NSF Grant to Fast-track Research Computing at Bucknell
Bucknell’s research computing network will get as much as 10 times faster through a grant of nearly $400,000 from the National Science Foundation.
August 01, 2017, BY Matt Hughes
Bucknell's research computing network is getting a turbocharge.
Thanks to a grant of nearly $400,000 from the National Science Foundation (NSF), Bucknell student and faculty researchers will soon have access to an exclusive, high-speed internet pipeline that will accelerate upload and download times as much as tenfold. A new addition to the Bucknell network referred to as the Bucknell Science DMZ (a networking term that borrows the political abbreviation for demilitarized zone) will provide data-intensive research projects segregated and unrestricted access to the University network, meaning researcher's data-transfer speeds will not get bogged down by competing traffic, even if the rest of campus is watching Netflix.
Param Bedi, vice president for Library & Information Technology and principal investigator of the NSF grant, likens the network to an open lane of the autobahn running alongside a crowded Pennsylvania Turnpike.
"It's restricting traffic for high-speed applications," Bedi said. "You're not competing with Netflix, Google searches, Facebook — anything else."
The projected gains in speed the project will enable are truly staggering. A file transfer of 1 terabyte over Bucknell's network now takes between 2 hours 40 minutes and 3 hours 20 minutes, depending on traffic volume. Over the DMZ it will take less than 20 minutes. Transfers of less than 15 gigabytes will be nearly instantaneous. In addition to the speed improvements on campus, the project will address the needs of researchers in sharing large files across the internet with colleagues around the world.
Bucknell will be partnering with Cisco, the world's largest networking company, in designing and implementing the DMZ. Bucknell faculty writing in support of the grant said the increased speed will take their research (which frequently includes undergraduate student collaborators) to a new and exciting level.
"The number of open and accessible questions in the field of health informatics is astounding," said Professor Nathan Ryan, mathematics, who is currently working in partnership with Geisinger Health System researchers on a health-care analytics project. "Even though I have only recently begun work in this area, my collaborators and I have had some early successes. The Science DMZ [... will] only serve to accelerate our research even more."

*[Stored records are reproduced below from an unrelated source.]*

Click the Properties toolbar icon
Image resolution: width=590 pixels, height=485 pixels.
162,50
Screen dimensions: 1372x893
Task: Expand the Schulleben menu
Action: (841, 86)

Because of the enormous volume of information his research involves, Ryan and his Geisinger colleagues have resorted to exchanging data in person, swapping secure USB drives and non-networked computers, which has inhibited the project's progress. Having a quick and secure solution for transferring and analyzing these large data sets will simplify and accelerate his research, he said.
"It's pretty unique for a school of our size to have a science DMZ," Bedi said. "A lot of times we think of ourselves as a small liberal arts school, but we want to provide our faculty with the resources and infrastructure of a research institution — to not limit ourselves by our size, but to provide the tools for our faculty in engineering, the sciences, and even the humanities and social sciences to take the next step in their research."
While the project's name suggests that science faculty and students will most directly and immediately benefit, its impact will not be limited to the sciences. Matt Gardzina, Bucknell's director of digital pedagogy and scholarship, noted that the network improvements will "extend far beyond [the sciences] and have a direct impact on a large percentage of faculty and students. For example, roughly 20 percent of our faculty, from disciplines across campus, are engaged in using GIS in their research and teaching."
While the number of faculty employing geographic-information-system (GIS) technology has made Bucknell a recognized leader in the field, Gardzina noted that network limitations have prevented students from fully utilizing GIS during class. Employing the Science DMZ will enable students to use this technology to its full potential in the classroom, enhancing student learning and building Bucknell's reputation as a leading institution for GIS studies.